[Start Page excerpt]

Saturday, 27 January 2018

Agents of S.H.I.E.L.D Review: “Best Laid Plans”

I want to get off Mr. Kasius’s Wild Ride
(This review contains spoilers!)

          So…that was an episode. I’ll give it this, at least we actually got a bit more than just the agents sitting around and talking in a feeble attempt to move the plot along this week. They actually had a few action sequences, and yeah, they were pretty great. Other than that though, this was yet another episode that is suffering from the fact that the space storyline has grown incredibly tired in just a short time, and we’re ready to move on to something different.

          Coulson’s team are trying to reunite with Mack on the Lighthouse by flying the ship up there, but unsurprisingly the engines are fried, requiring them to come up with a new solution. Meanwhile, Team Mack has made an incredible discovery: Tess is alive…somehow. Through her they discover that Kasius has booby-trapped the entire lighthouse, so it’s up to them to disarm the place before it all goes up in flames.

          It’s not a bad concept on paper, but it all falls flat for one specific reason: the direction. I don’t know who directed this one, but it wasn’t pretty, aside from the admittedly impressive first shot that made use of the Marvel logo of all things. Things that were clearly supposed to be tense wound up looking more comical, especially in the scenes where Coulson and Enoch were flying in the ship during the gravity storm. They were clearly just bouncing up and down in their seats to try and make it look like the storm was shaking them all over the place, but it looked more like they were just getting really fidgety in their seats.

[End Page excerpt]

Could you quote the whole "Best Laid Plans" review word for word? The material that comes after this point was drawn from a different source.

[Start Given information]

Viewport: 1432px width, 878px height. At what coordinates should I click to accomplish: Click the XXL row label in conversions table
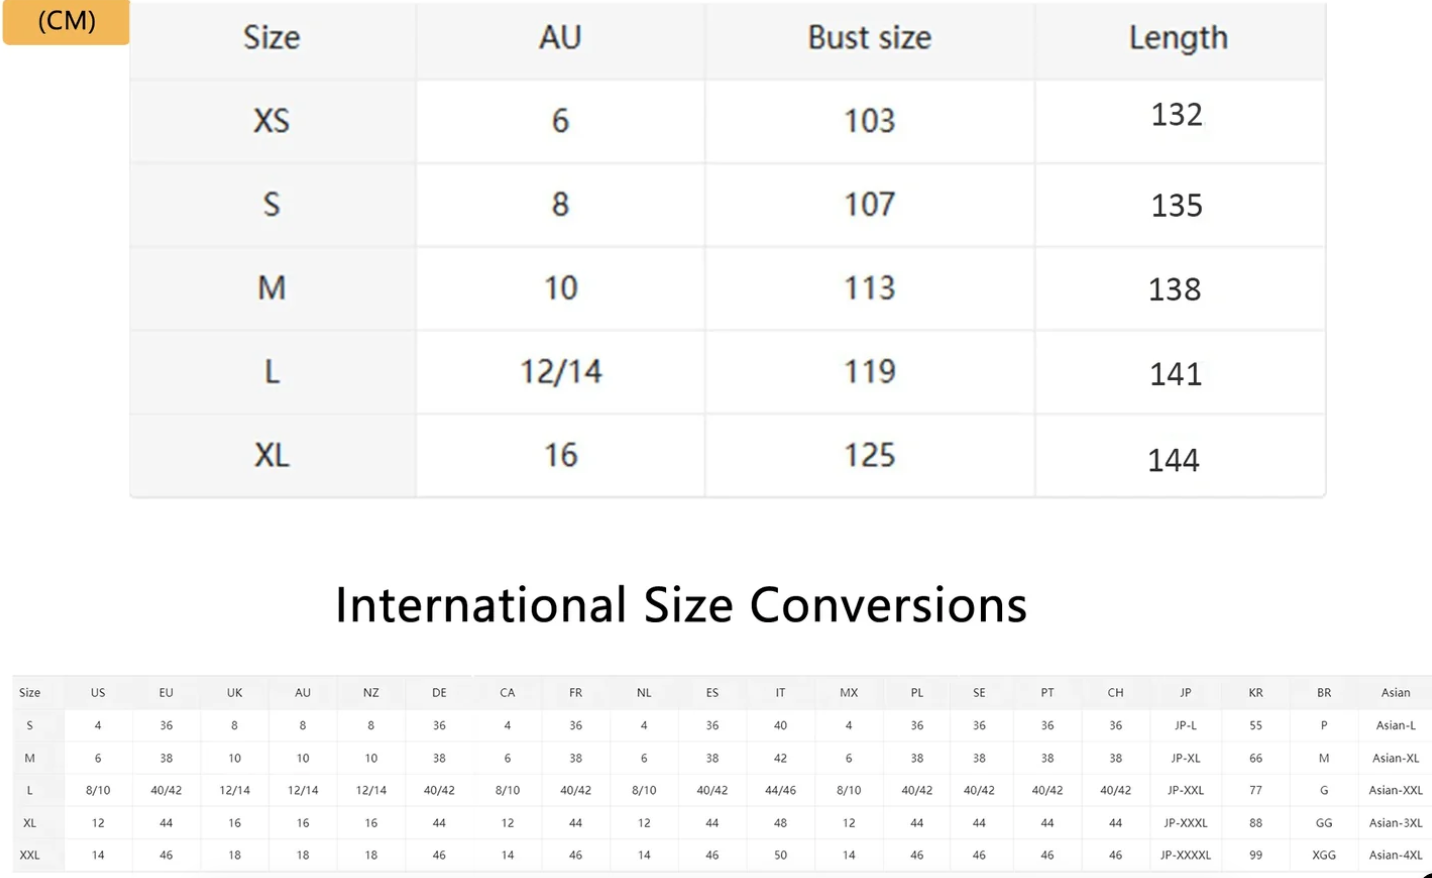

[End Given information]

== Result of this task ==
Saturday, 27 January 2018

Agents of S.H.I.E.L.D Review: “Best Laid Plans”

I want to get off Mr. Kasius’s Wild Ride
(This review contains spoilers!)

          So…that was an episode. I’ll give it this, at least we actually got a bit more than just the agents sitting around and talking in a feeble attempt to move the plot along this week. They actually had a few action sequences, and yeah, they were pretty great. Other than that though, this was yet another episode that is suffering from the fact that the space storyline has grown incredibly tired in just a short time, and we’re ready to move on to something different.

          Coulson’s team are trying to reunite with Mack on the Lighthouse by flying the ship up there, but unsurprisingly the engines are fried, requiring them to come up with a new solution. Meanwhile, Team Mack has made an incredible discovery: Tess is alive…somehow. Through her they discover that Kasius has booby-trapped the entire lighthouse, so it’s up to them to disarm the place before it all goes up in flames.

          It’s not a bad concept on paper, but it all falls flat for one specific reason: the direction. I don’t know who directed this one, but it wasn’t pretty, aside from the admittedly impressive first shot that made use of the Marvel logo of all things. Things that were clearly supposed to be tense wound up looking more comical, especially in the scenes where Coulson and Enoch were flying in the ship during the gravity storm. They were clearly just bouncing up and down in their seats to try and make it look like the storm was shaking them all over the place, but it looked more like they were just getting really fidgety in their seats.